Para tanto, serão analisados os dados de escrita em situação sociocomunicativa
que exigem os usos dos registros formal e informal da língua, com o intuito de observar
se há consciência linguística no que concerne às escolhas realizadas pelas crianças ao
empregar as formas verbais no infinitivo. Salienta-se que este estudo apresenta apenas
parte dos resultados da pesquisa “Aprendizagem da língua escrita: interfaces com as
TIC”. Nesta pesquisa, nos propúnhamos a investigar em que medida o uso das
Tecnologias da Informação e da Comunicação (TIC) influencia na aprendizagem da
língua escrita e, por outro lado, verificar de que modo esta influência é percebida pelos
professores dos Anos Iniciais.
Reis e dias (2012, p.3), Coelho et. al.(2014, p.27), a marcação de infinitivo verbal
encontra-se em variação na fala dos brasileiros.
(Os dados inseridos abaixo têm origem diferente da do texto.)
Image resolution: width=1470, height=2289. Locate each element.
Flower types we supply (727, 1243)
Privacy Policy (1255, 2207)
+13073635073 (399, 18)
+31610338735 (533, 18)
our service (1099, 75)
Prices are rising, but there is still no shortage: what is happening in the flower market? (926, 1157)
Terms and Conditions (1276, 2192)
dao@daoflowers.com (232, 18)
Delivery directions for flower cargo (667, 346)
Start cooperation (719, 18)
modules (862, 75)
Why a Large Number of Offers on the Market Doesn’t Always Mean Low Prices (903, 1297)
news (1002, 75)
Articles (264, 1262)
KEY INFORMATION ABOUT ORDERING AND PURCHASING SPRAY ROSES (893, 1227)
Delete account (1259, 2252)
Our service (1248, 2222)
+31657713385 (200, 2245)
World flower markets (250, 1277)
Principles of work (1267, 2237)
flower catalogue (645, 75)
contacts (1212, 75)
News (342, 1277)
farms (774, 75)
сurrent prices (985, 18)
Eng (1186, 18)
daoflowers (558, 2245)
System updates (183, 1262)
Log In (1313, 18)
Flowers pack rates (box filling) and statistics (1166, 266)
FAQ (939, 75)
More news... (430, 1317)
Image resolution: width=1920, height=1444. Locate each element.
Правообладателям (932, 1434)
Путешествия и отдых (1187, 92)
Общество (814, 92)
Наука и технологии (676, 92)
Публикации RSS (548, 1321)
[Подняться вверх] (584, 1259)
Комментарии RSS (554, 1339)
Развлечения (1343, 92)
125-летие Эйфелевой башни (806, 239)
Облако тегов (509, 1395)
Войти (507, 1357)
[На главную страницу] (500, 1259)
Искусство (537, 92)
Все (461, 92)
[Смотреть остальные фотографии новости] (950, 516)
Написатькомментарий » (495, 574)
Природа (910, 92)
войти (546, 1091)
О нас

Tais estudos nos conduzem a hipótese de
que se tal fenômeno encontra-se em ascensão entre os falantes brasileiros, isso significa
que esta forma linguística está no input de crianças adquirindo esta língua.
Consequentemente, estando presente na fala das crianças, no momento da alfabetização
esses traços se refletem na aprendizagem da língua escrita, já que a criança inicialmente
acredita que a escrita é a representação da fala.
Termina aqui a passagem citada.